On buses I sit next to real people - not wanker liberal media types.
And I also sit next to school kids.
And when I sit next to those kids I listen to what they say, and trust me all you liberal mummys and daddys out there, your little Johhny and Sarah are angry, pissed off with political correctness and against the sick multi-cultural society you created.
The kids I hear are the most racist and angry people I have ever heard.
Sure a few kids have ethnic friends - but when they see their ethnic friends play the race card when they leave school to get jobs whilst they are abandoned on the dole simply because they are white - then those friendships will soon end.
Friendships will soon end when a friend you went to school with who never once experienced any 'racism' at any time in their life, plays the race card to get on and in effect exploits the multi-cultural system to destroy meritocracy.
This unfairness and cynical abuse of the race card will soon unravel communities and friendships, for when white kids realise their ethnic friends are being given jobs and promotion not on merit but simply on the basis of their skin colour - then those white kids will get very, very angry.
Even though they have been raised from birth and fed the poison of multi-cultural propaganda, they have seen through it.
And the faster the politically correct state imposes more positive discrimination, affirmative action and anti-white laws - then the faster multi-culturalism will unravel.
Today the kids hold multi-culturalism and the teachers, media lackeys and their parents who peddle the bullshit with total contempt.
Tomorrow they will hate them for it.
The ONLY white people that support the multi-cultural society are brainwashed morons, paid agents of the state and media and brain dead lemmings - their parents to be exact.
Anyone who believes what the government tells them, what the papers tell them and what their lefty teachers tell them is a moron.
When you experience the real world, as opposed to the fantasy world peddled to the masses by the mindbenders in the media, schools and government - then you wake up.
And over 1 million young people at this moment are waking up.
And sooner or later they will come to despise the sad, pitiful remnants of the sixties, those white, middle class morons and liberal cowards who are happy to hide in their nice houses whilst our country goes to shit.
It is the kids who bear the brunt of the multi-cultural experiment.
They are the ones being mugged, raped and robbed by the immigrant scum we have imported into this country.
They are the ones who are having to dodge bullets, bombs and knife attacks by gangs of immigrant thugs, terrorists and criminal gangs.
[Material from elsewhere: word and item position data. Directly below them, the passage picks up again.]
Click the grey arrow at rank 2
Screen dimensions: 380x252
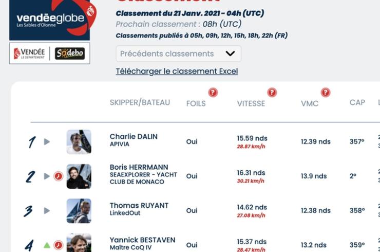point(47,176)
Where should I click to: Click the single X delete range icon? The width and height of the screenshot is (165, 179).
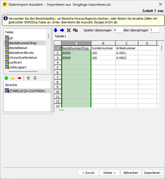[x=69, y=30]
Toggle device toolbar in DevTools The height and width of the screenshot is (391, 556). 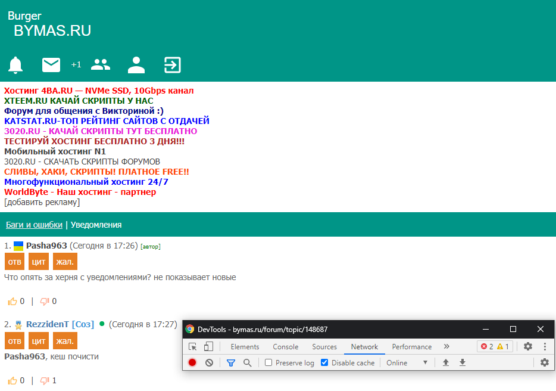tap(208, 346)

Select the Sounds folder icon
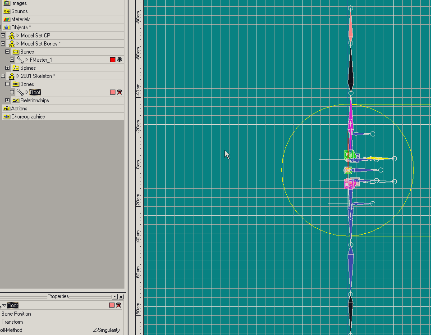pos(7,11)
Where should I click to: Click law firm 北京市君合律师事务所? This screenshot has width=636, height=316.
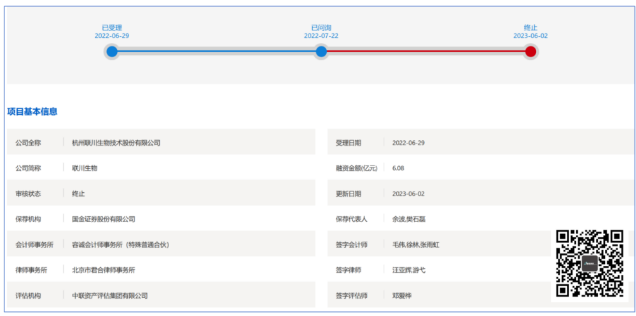tap(104, 270)
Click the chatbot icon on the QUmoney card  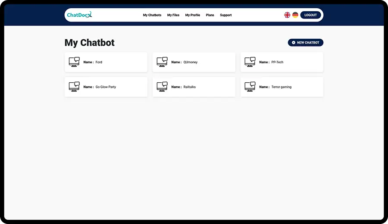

And they are angry to a degree I have never seen.
In the 1960's if you wanted to be a 'rebel' at university then you flew the Red Flag from your student dorm window.
Now the only form of rebellion left is to fly the Union Jack or Cross of St. George - as if you are at university you soon realise that the hippie liberal lefty idiots of the 1960's are now the tutors, and they still peddle the same old socialist / communist old bollocks as they did then to the kids in their classes.
This is why so many pathetic miranda's and tarquins from the white middle class end up going on UAF demonstrations - as they are peddled this old bollocks and anti-white propaganda by their teachers at colleges and universities.
They are young enough and dumb enough to still believe what they are told by their teachers and the media.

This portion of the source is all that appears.